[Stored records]
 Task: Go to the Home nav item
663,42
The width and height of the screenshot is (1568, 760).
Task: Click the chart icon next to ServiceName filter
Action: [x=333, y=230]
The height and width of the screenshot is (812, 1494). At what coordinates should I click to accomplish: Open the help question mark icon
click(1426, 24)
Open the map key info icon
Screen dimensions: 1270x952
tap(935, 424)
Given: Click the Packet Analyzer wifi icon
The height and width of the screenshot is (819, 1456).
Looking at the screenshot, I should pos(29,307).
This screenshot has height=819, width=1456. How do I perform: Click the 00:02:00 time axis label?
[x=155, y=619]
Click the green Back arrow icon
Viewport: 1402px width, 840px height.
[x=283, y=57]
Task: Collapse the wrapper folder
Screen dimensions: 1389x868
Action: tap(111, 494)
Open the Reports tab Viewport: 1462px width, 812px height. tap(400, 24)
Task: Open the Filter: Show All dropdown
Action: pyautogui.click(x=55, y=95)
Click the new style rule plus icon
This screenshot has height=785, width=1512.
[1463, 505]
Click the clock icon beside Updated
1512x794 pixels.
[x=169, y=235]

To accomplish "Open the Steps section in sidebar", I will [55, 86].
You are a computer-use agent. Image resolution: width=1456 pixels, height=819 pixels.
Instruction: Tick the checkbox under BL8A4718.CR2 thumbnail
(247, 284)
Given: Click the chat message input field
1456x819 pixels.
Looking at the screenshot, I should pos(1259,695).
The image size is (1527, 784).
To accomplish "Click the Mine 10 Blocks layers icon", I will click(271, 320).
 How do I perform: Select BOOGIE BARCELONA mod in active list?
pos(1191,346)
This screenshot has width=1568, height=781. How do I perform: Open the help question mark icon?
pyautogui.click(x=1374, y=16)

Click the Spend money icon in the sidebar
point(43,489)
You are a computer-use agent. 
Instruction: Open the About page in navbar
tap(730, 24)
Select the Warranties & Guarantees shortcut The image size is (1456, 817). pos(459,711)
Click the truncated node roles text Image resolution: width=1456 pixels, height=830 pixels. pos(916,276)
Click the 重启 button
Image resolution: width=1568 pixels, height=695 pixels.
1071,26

* [Task item]
The answer is a portion of the data. Write out exactly the line with "Instruction: Tick the" and all lines after it.

* [Exercise response]
Instruction: Tick the checkbox under BL8A4718.CR2 thumbnail
(247, 284)
Given: Click the chat message input field
1456x819 pixels.
Looking at the screenshot, I should pos(1259,695).
The image size is (1527, 784).
To accomplish "Click the Mine 10 Blocks layers icon", I will click(271, 320).
 How do I perform: Select BOOGIE BARCELONA mod in active list?
pos(1191,346)
This screenshot has width=1568, height=781. How do I perform: Open the help question mark icon?
pyautogui.click(x=1374, y=16)

Click the Spend money icon in the sidebar
point(43,489)
You are a computer-use agent. 
Instruction: Open the About page in navbar
tap(730, 24)
Select the Warranties & Guarantees shortcut The image size is (1456, 817). pos(459,711)
Click the truncated node roles text Image resolution: width=1456 pixels, height=830 pixels. pos(916,276)
Click the 重启 button
Image resolution: width=1568 pixels, height=695 pixels.
1071,26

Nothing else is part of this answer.